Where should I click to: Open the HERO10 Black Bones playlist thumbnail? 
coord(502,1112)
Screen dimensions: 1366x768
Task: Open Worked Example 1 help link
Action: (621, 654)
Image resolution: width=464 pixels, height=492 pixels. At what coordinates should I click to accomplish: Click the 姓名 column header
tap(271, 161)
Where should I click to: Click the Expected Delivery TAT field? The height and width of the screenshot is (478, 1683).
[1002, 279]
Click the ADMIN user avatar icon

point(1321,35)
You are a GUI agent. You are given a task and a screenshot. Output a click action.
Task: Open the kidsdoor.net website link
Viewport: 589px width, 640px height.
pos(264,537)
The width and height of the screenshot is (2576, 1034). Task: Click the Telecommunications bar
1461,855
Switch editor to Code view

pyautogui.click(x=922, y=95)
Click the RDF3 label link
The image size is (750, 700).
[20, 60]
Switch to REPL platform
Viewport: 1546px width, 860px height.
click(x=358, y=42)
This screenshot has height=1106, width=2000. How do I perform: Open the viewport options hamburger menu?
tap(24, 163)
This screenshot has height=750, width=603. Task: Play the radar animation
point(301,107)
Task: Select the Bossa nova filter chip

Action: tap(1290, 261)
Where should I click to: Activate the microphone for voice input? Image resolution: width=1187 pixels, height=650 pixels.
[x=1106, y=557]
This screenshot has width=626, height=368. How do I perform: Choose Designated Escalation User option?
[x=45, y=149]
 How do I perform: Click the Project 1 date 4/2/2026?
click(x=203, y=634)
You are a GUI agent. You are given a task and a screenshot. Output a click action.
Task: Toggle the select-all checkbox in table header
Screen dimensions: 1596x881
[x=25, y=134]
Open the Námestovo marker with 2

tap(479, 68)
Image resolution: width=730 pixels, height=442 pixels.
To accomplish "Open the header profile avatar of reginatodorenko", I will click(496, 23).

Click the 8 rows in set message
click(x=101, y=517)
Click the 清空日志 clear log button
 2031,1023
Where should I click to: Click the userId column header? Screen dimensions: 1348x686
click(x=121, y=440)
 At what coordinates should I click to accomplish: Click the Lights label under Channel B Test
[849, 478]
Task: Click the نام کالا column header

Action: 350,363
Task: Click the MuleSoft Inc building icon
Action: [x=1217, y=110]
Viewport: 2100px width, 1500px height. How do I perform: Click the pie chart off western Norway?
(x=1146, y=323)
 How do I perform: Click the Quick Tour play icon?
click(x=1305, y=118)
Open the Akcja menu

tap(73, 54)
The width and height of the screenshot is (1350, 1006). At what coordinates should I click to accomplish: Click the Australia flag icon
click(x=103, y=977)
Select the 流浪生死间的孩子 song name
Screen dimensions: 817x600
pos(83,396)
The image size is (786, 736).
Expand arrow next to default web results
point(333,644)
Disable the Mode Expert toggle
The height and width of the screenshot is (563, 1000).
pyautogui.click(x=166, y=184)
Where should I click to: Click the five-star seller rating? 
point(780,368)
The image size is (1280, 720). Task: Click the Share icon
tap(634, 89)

※ ※ ※

What needs to be done: Please render the material above as a JSON list of strings, one per line with blank lines left out, covering everything from its first line down to the line containing "click(x=203, y=634)", with both ends included.

Task output:
[
  "Where should I click to: Open the HERO10 Black Bones playlist thumbnail? ",
  "coord(502,1112)",
  "Screen dimensions: 1366x768",
  "Task: Open Worked Example 1 help link",
  "Action: (621, 654)",
  "Image resolution: width=464 pixels, height=492 pixels. At what coordinates should I click to accomplish: Click the 姓名 column header",
  "tap(271, 161)",
  "Where should I click to: Click the Expected Delivery TAT field? The height and width of the screenshot is (478, 1683).",
  "[1002, 279]",
  "Click the ADMIN user avatar icon",
  "point(1321,35)",
  "You are a GUI agent. You are given a task and a screenshot. Output a click action.",
  "Task: Open the kidsdoor.net website link",
  "Viewport: 589px width, 640px height.",
  "pos(264,537)",
  "The width and height of the screenshot is (2576, 1034). Task: Click the Telecommunications bar",
  "1461,855",
  "Switch editor to Code view",
  "pyautogui.click(x=922, y=95)",
  "Click the RDF3 label link",
  "The image size is (750, 700).",
  "[20, 60]",
  "Switch to REPL platform",
  "Viewport: 1546px width, 860px height.",
  "click(x=358, y=42)",
  "This screenshot has height=1106, width=2000. How do I perform: Open the viewport options hamburger menu?",
  "tap(24, 163)",
  "This screenshot has height=750, width=603. Task: Play the radar animation",
  "point(301,107)",
  "Task: Select the Bossa nova filter chip",
  "Action: tap(1290, 261)",
  "Where should I click to: Activate the microphone for voice input? Image resolution: width=1187 pixels, height=650 pixels.",
  "[x=1106, y=557]",
  "This screenshot has width=626, height=368. How do I perform: Choose Designated Escalation User option?",
  "[x=45, y=149]",
  " How do I perform: Click the Project 1 date 4/2/2026?",
  "click(x=203, y=634)"
]